Ammar Husain
Ammar Husain

Reputation: 1849

How to choose function implementation based on C++ version

I have redefined certain C++ function objects (STL functional) to provide constexpr operator() for them. I needed these functionals to get evaluated at compile time to use for template metaprogramming. C++14 provides constexpr equivalents for the STL functional library. Currently I am compiling code with C++11, but might eventually upgrade to C++14. How do I implement these such that if I upgrade to C++14, it would automatically pick the function objects from STL, rather than my custom implementation.
Here is how I have it so far:

namespace foo {
 template <class T = void>
 struct less {
   constexpr bool operator()(T const& lhs, T const& rhs) const { 
     return lhs < rhs;
   }
 };
}

EDIT: I know this could be potentially done with __cplusplus if I just alias my namespace with std. However that would be a bad solution since I would pollute the namespace foo for all other instances.

Upvotes: 1

Views: 560

Answers (2)

davmac
davmac

Reputation: 20661

You can use the __cplusplus preprocessor-based solution without polluting the foo namespace, something along the lines of:

namespace foo {
#if __cplusplus < 201402L
 template <class T = void>
 struct less {
   constexpr bool operator()(T const& lhs, T const& rhs) const { 
     return lhs < rhs;
   }
 };
#else
  using std::less;
#endif
}

This defines a custom version of foo::less for C++ versions older than '14, and creates a an alias (still usable as foo::less) to std::less for newer C++ versions.

(The constant 201402L comes from the standard itself.

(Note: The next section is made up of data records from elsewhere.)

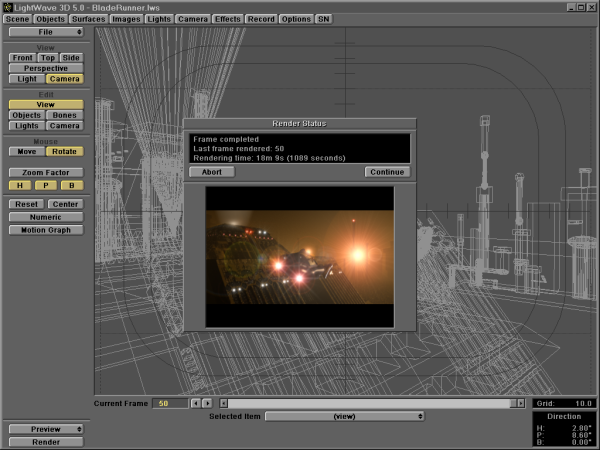Toggle the B bank axis button

(x=72, y=185)
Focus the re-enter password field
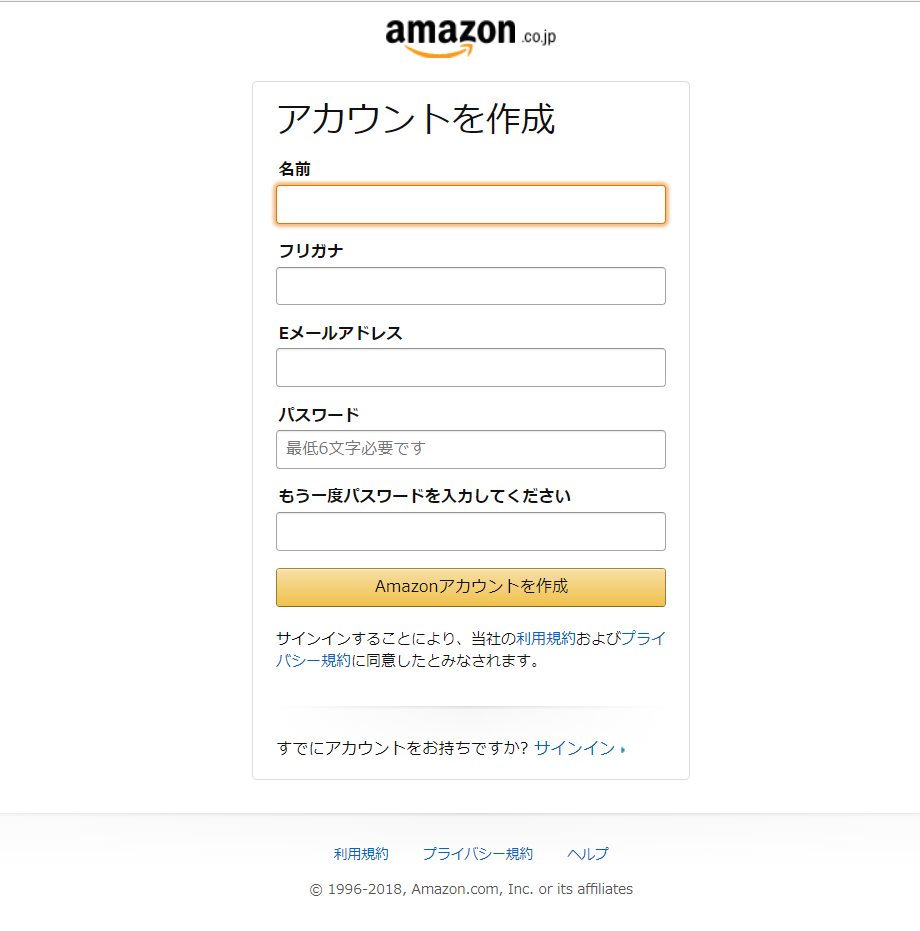The width and height of the screenshot is (920, 931). (470, 531)
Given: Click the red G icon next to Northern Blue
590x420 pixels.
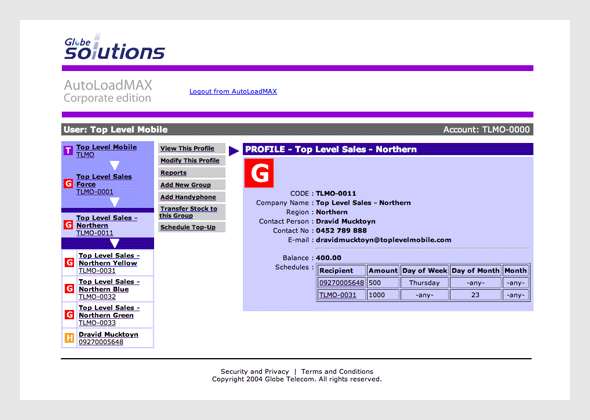Looking at the screenshot, I should click(x=69, y=289).
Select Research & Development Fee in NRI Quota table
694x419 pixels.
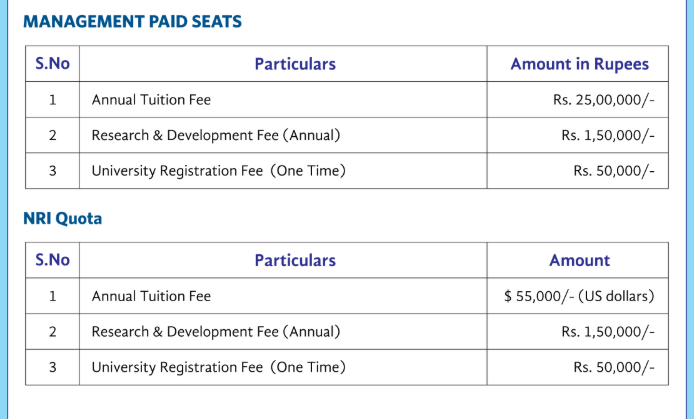point(215,331)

Compilers conforming to C++14 are required to set __cplusplus to at least this value).

The above code might result in using your custom implementation of less in cases where the compiler has only partial support for C++14, even if that partial support includes a constexpr-qualified std::less::operator(). Apparently this is true for the latest version of Visual Studio. I suggest that this isn't even worth worrying about; calls to the function should be inlined anyway, and the moment you compile with a properly conforming C++14 compiler, you'll get the exact (compilation-level) behavior that you wanted. Alternatively, you could extend the pre-processor logic (i.e. check for compiler-specific macros) to recognize specific compiler versions known to be sufficiently conformant.

Upvotes: 0

Cheers and hth. - Alf
Cheers and hth. - Alf

Reputation: 145419

Options, with the approach with probably least work and least impact on code, first:

  • Using the compiler's include file path to choose different versions of a header.

  • Compiler version sniffing and conditional compilation (e.g. #ifdef).

  • Wholesale code editing, possibly automated.

Compiler sniffing is pretty brittle, but is common.

It's generally not enough to just check the value of __cplusplus.


Using the compiler's include path you would for example first define a header <relops.hpp>, which just defines or names everything in terms of C++14 functionality, the default implementation, and place that in your regular header include directory.

And via your compiler's include path (e.g. CPATH for g++, and INCLUDE for Visual C++), if necessary for the particular compiler, you would direct it to first look for <relops.h> in some other directory for system-specific headers.

And this <relops.h> would define things itself, like in your presented code.


With conditional compilation you would instead determine the compiler and version based on macros such as __cplusplus, _MSC_VER, __GNUC__, something for Mac, possibly more. You would define some symbol as a result, e.g. IS_CPP14. Then you'd use #if IS_CPP14#else#endif.